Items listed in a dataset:
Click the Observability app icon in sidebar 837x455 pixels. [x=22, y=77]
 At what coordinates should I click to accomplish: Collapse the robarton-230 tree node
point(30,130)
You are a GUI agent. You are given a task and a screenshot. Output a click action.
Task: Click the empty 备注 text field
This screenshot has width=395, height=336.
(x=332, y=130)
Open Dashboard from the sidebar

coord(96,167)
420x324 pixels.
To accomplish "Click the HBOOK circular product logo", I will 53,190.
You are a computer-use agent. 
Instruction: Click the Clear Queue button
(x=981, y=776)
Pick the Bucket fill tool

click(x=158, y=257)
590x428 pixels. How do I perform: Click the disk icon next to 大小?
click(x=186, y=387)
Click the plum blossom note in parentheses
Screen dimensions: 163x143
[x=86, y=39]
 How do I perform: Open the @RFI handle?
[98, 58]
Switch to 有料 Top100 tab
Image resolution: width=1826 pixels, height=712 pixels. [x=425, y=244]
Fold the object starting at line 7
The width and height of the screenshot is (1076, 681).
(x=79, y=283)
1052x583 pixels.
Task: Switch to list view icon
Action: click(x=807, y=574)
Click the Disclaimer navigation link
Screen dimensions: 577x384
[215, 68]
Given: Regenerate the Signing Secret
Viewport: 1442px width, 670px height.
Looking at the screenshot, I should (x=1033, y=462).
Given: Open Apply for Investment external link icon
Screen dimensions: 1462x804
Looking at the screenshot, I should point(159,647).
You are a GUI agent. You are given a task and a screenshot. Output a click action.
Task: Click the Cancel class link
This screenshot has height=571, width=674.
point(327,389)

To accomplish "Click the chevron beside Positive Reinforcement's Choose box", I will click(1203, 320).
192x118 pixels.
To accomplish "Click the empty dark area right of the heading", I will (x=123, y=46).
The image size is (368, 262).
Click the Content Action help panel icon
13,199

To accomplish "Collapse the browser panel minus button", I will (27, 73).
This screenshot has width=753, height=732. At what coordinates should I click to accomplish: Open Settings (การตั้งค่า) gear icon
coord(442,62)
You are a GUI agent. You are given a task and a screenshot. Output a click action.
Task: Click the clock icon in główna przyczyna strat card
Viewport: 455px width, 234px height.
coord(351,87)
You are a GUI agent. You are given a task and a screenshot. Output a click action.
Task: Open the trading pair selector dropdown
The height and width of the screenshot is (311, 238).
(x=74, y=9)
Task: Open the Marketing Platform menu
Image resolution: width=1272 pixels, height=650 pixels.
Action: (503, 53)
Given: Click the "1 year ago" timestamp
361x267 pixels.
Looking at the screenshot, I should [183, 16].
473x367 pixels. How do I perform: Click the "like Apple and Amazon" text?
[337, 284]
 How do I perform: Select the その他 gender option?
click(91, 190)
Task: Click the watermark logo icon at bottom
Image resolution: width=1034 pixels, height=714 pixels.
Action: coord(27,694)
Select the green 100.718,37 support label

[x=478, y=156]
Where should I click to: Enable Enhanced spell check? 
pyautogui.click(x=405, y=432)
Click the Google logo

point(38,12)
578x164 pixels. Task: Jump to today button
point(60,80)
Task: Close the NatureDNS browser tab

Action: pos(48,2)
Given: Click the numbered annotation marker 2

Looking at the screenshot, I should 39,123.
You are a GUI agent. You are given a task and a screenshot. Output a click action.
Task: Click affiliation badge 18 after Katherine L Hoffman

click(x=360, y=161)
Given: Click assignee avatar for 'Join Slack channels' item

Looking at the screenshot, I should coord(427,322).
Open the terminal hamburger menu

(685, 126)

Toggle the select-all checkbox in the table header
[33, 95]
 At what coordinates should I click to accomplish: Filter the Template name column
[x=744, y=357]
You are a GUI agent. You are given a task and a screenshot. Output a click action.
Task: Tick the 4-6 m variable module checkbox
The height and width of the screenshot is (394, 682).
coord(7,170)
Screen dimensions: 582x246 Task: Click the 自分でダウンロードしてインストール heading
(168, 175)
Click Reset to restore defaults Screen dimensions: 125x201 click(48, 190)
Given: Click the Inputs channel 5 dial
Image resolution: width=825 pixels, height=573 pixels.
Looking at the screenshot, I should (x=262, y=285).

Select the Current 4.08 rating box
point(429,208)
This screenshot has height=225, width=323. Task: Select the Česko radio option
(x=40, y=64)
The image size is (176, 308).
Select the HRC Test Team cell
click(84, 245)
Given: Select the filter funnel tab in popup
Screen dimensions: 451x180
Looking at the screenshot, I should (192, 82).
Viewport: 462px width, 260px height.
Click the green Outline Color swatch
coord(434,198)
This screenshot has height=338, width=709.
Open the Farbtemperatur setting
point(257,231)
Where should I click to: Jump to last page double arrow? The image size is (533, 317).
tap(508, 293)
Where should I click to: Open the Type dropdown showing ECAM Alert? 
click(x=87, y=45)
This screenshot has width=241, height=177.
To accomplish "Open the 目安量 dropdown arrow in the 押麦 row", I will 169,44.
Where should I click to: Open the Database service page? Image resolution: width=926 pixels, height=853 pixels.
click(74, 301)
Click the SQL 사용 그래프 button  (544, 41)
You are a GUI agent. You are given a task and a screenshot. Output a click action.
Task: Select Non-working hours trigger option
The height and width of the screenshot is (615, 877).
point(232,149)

▸ **What the exercise asks**: Having read the entries above, repeat them exactly.

▸ **Solution to this exercise**:
Click the Observability app icon in sidebar 837x455 pixels. [x=22, y=77]
 At what coordinates should I click to accomplish: Collapse the robarton-230 tree node
point(30,130)
You are a GUI agent. You are given a task and a screenshot. Output a click action.
Task: Click the empty 备注 text field
This screenshot has width=395, height=336.
(x=332, y=130)
Open Dashboard from the sidebar

coord(96,167)
420x324 pixels.
To accomplish "Click the HBOOK circular product logo", I will 53,190.
You are a computer-use agent. 
Instruction: Click the Clear Queue button
(x=981, y=776)
Pick the Bucket fill tool

click(x=158, y=257)
590x428 pixels. How do I perform: Click the disk icon next to 大小?
click(x=186, y=387)
Click the plum blossom note in parentheses
Screen dimensions: 163x143
[x=86, y=39]
 How do I perform: Open the @RFI handle?
[98, 58]
Switch to 有料 Top100 tab
Image resolution: width=1826 pixels, height=712 pixels. [x=425, y=244]
Fold the object starting at line 7
The width and height of the screenshot is (1076, 681).
(x=79, y=283)
1052x583 pixels.
Task: Switch to list view icon
Action: click(x=807, y=574)
Click the Disclaimer navigation link
Screen dimensions: 577x384
[215, 68]
Given: Regenerate the Signing Secret
Viewport: 1442px width, 670px height.
Looking at the screenshot, I should (x=1033, y=462).
Given: Open Apply for Investment external link icon
Screen dimensions: 1462x804
Looking at the screenshot, I should point(159,647).
You are a GUI agent. You are given a task and a screenshot. Output a click action.
Task: Click the Cancel class link
This screenshot has height=571, width=674.
point(327,389)

To accomplish "Click the chevron beside Positive Reinforcement's Choose box", I will click(1203, 320).
192x118 pixels.
To accomplish "Click the empty dark area right of the heading", I will (x=123, y=46).
The image size is (368, 262).
Click the Content Action help panel icon
13,199

To accomplish "Collapse the browser panel minus button", I will (27, 73).
This screenshot has width=753, height=732. At what coordinates should I click to accomplish: Open Settings (การตั้งค่า) gear icon
coord(442,62)
You are a GUI agent. You are given a task and a screenshot. Output a click action.
Task: Click the clock icon in główna przyczyna strat card
Viewport: 455px width, 234px height.
coord(351,87)
You are a GUI agent. You are given a task and a screenshot. Output a click action.
Task: Open the trading pair selector dropdown
The height and width of the screenshot is (311, 238).
(x=74, y=9)
Task: Open the Marketing Platform menu
Image resolution: width=1272 pixels, height=650 pixels.
Action: (503, 53)
Given: Click the "1 year ago" timestamp
361x267 pixels.
Looking at the screenshot, I should [183, 16].
473x367 pixels. How do I perform: Click the "like Apple and Amazon" text?
[337, 284]
 How do I perform: Select the その他 gender option?
click(91, 190)
Task: Click the watermark logo icon at bottom
Image resolution: width=1034 pixels, height=714 pixels.
Action: coord(27,694)
Select the green 100.718,37 support label

[x=478, y=156]
Where should I click to: Enable Enhanced spell check? 
pyautogui.click(x=405, y=432)
Click the Google logo

point(38,12)
578x164 pixels. Task: Jump to today button
point(60,80)
Task: Close the NatureDNS browser tab

Action: pos(48,2)
Given: Click the numbered annotation marker 2

Looking at the screenshot, I should 39,123.
You are a GUI agent. You are given a task and a screenshot. Output a click action.
Task: Click affiliation badge 18 after Katherine L Hoffman

click(x=360, y=161)
Given: Click assignee avatar for 'Join Slack channels' item

Looking at the screenshot, I should coord(427,322).
Open the terminal hamburger menu

(685, 126)

Toggle the select-all checkbox in the table header
[33, 95]
 At what coordinates should I click to accomplish: Filter the Template name column
[x=744, y=357]
You are a GUI agent. You are given a task and a screenshot. Output a click action.
Task: Tick the 4-6 m variable module checkbox
The height and width of the screenshot is (394, 682).
coord(7,170)
Screen dimensions: 582x246 Task: Click the 自分でダウンロードしてインストール heading
(168, 175)
Click Reset to restore defaults Screen dimensions: 125x201 click(48, 190)
Given: Click the Inputs channel 5 dial
Image resolution: width=825 pixels, height=573 pixels.
Looking at the screenshot, I should (x=262, y=285).

Select the Current 4.08 rating box
point(429,208)
This screenshot has height=225, width=323. Task: Select the Česko radio option
(x=40, y=64)
The image size is (176, 308).
Select the HRC Test Team cell
click(84, 245)
Given: Select the filter funnel tab in popup
Screen dimensions: 451x180
Looking at the screenshot, I should (192, 82).
Viewport: 462px width, 260px height.
Click the green Outline Color swatch
coord(434,198)
This screenshot has height=338, width=709.
Open the Farbtemperatur setting
point(257,231)
Where should I click to: Jump to last page double arrow? The image size is (533, 317).
tap(508, 293)
Where should I click to: Open the Type dropdown showing ECAM Alert? 
click(x=87, y=45)
This screenshot has width=241, height=177.
To accomplish "Open the 目安量 dropdown arrow in the 押麦 row", I will 169,44.
Where should I click to: Open the Database service page? Image resolution: width=926 pixels, height=853 pixels.
click(74, 301)
Click the SQL 사용 그래프 button  (544, 41)
You are a GUI agent. You are given a task and a screenshot. Output a click action.
Task: Select Non-working hours trigger option
The height and width of the screenshot is (615, 877).
point(232,149)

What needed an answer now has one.